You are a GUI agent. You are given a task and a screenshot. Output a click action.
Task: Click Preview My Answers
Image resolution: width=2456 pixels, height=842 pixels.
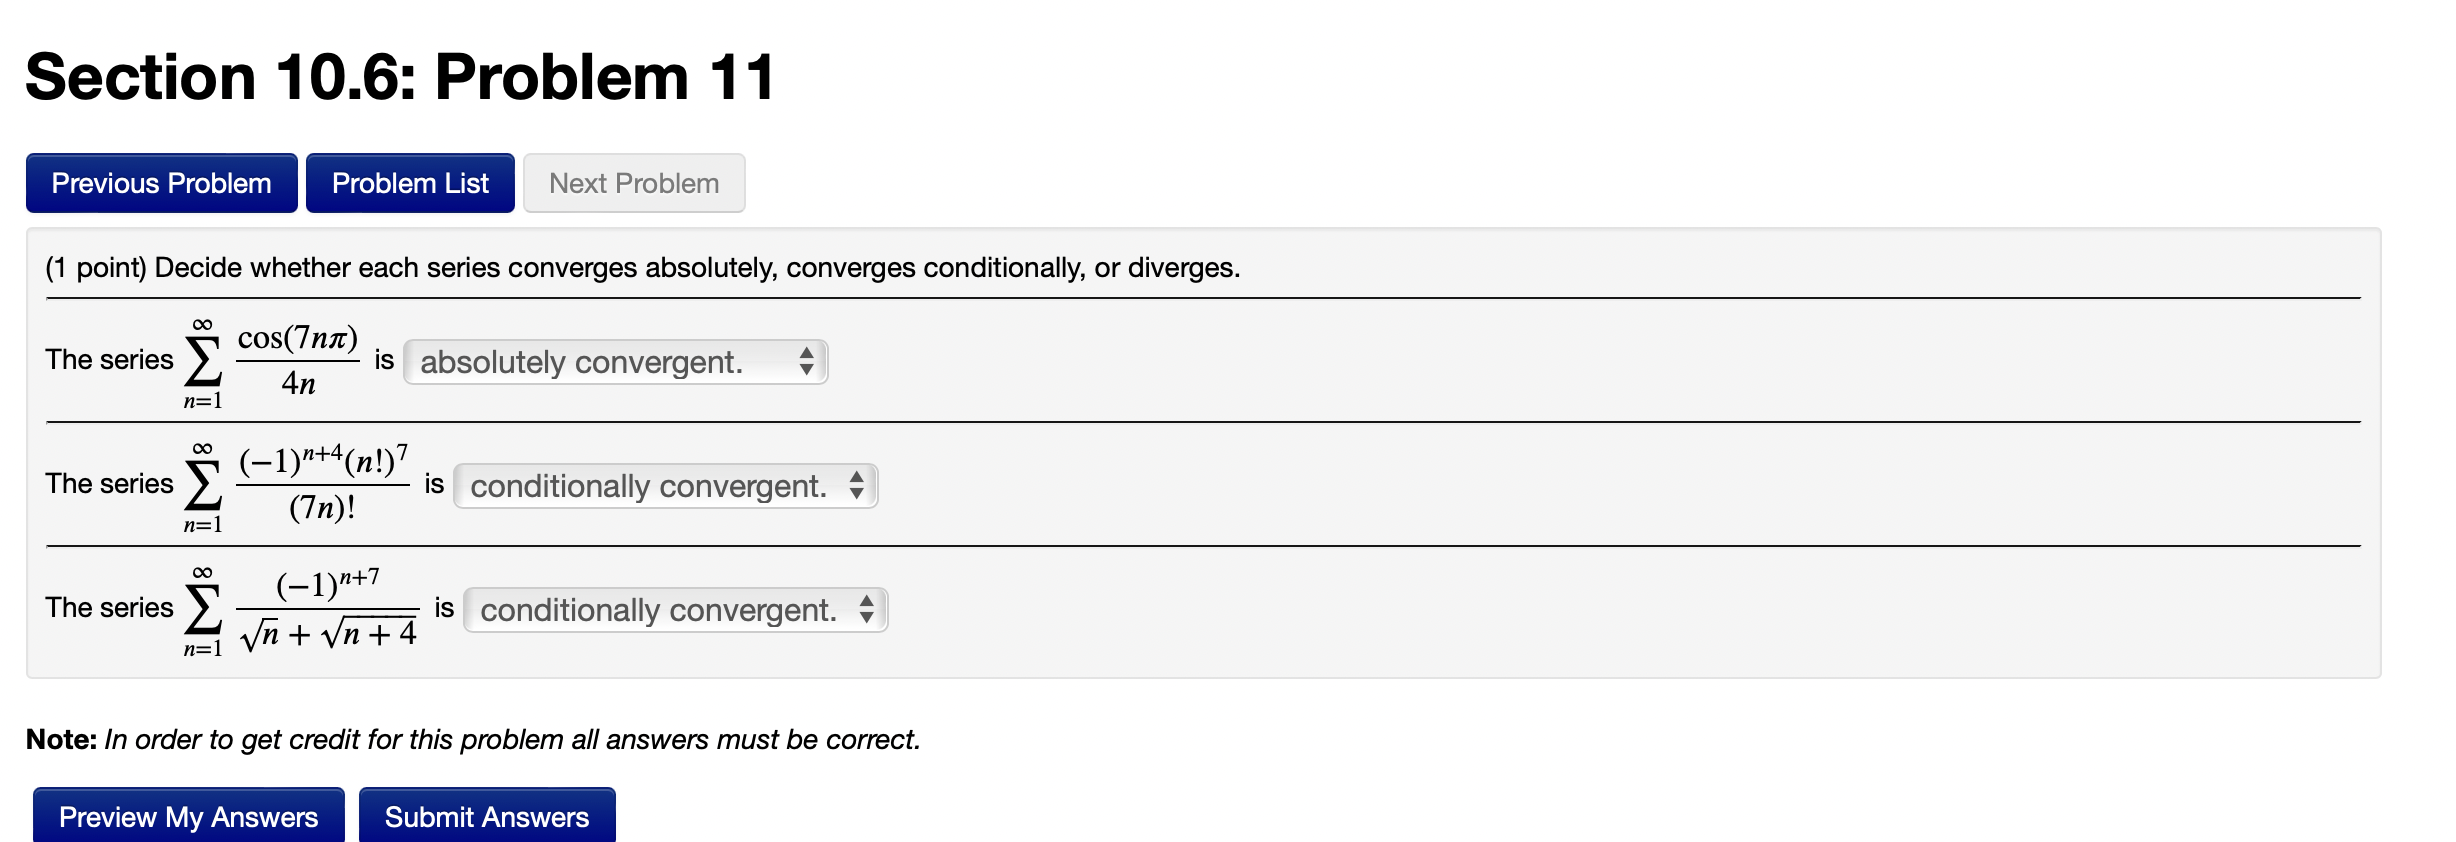(x=188, y=815)
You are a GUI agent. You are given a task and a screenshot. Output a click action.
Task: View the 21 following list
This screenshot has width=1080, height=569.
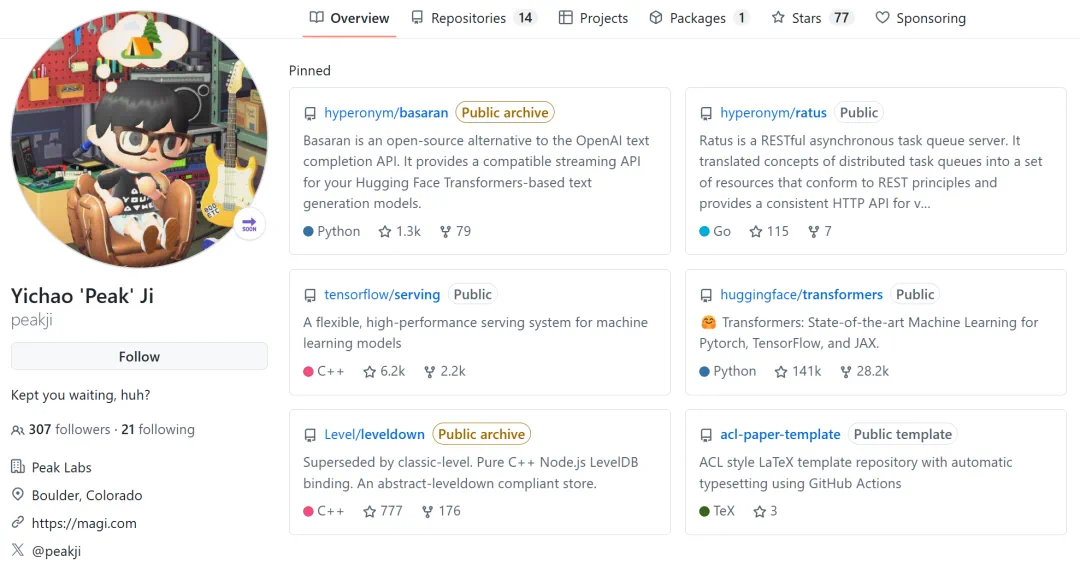coord(158,430)
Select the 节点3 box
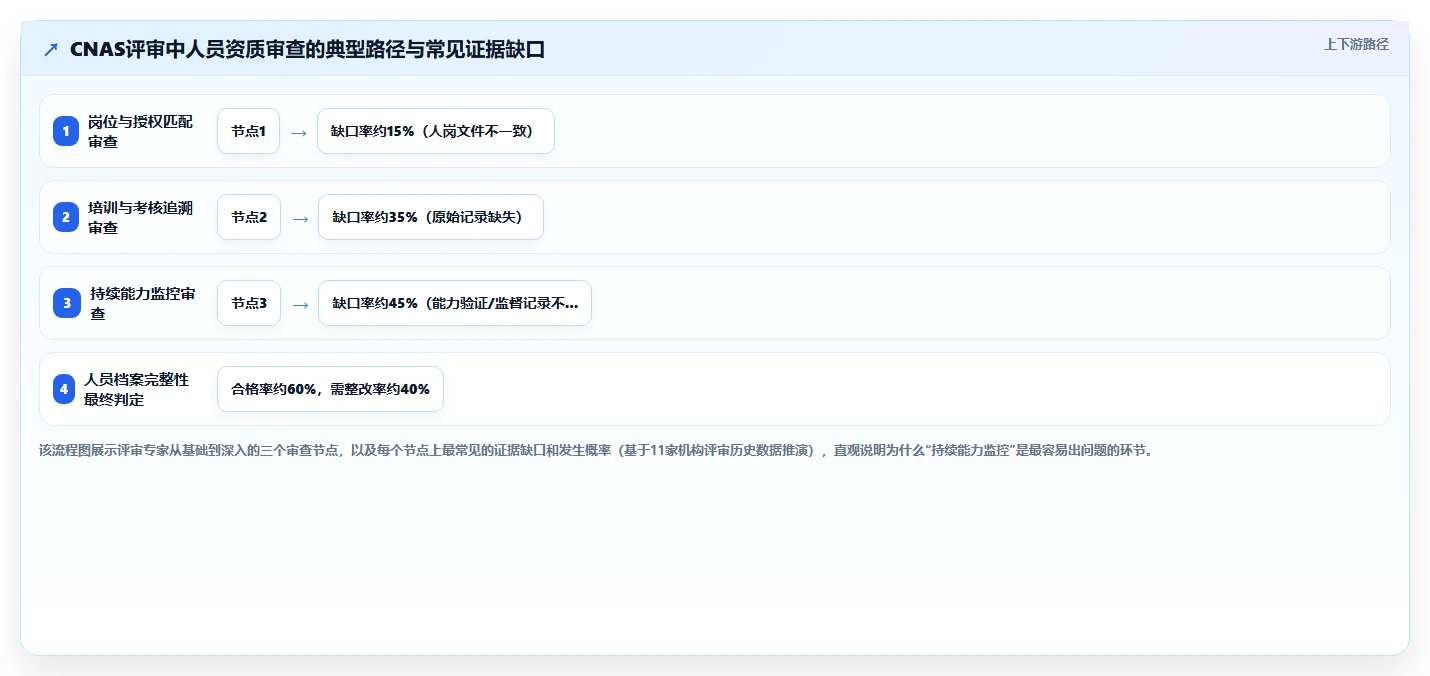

+++

Task to complete: The listing must be repeated word for word, and none of its pictures may appear in the copy.

Task response:
You are a GUI agent. You are given a task and a screenshot. Output a click action.
Task: Click Preview My Answers
Image resolution: width=2456 pixels, height=842 pixels.
(x=188, y=815)
You are a GUI agent. You are given a task and a screenshot. Output a click action.
Task: View the 21 following list
This screenshot has width=1080, height=569.
coord(158,430)
Select the 节点3 box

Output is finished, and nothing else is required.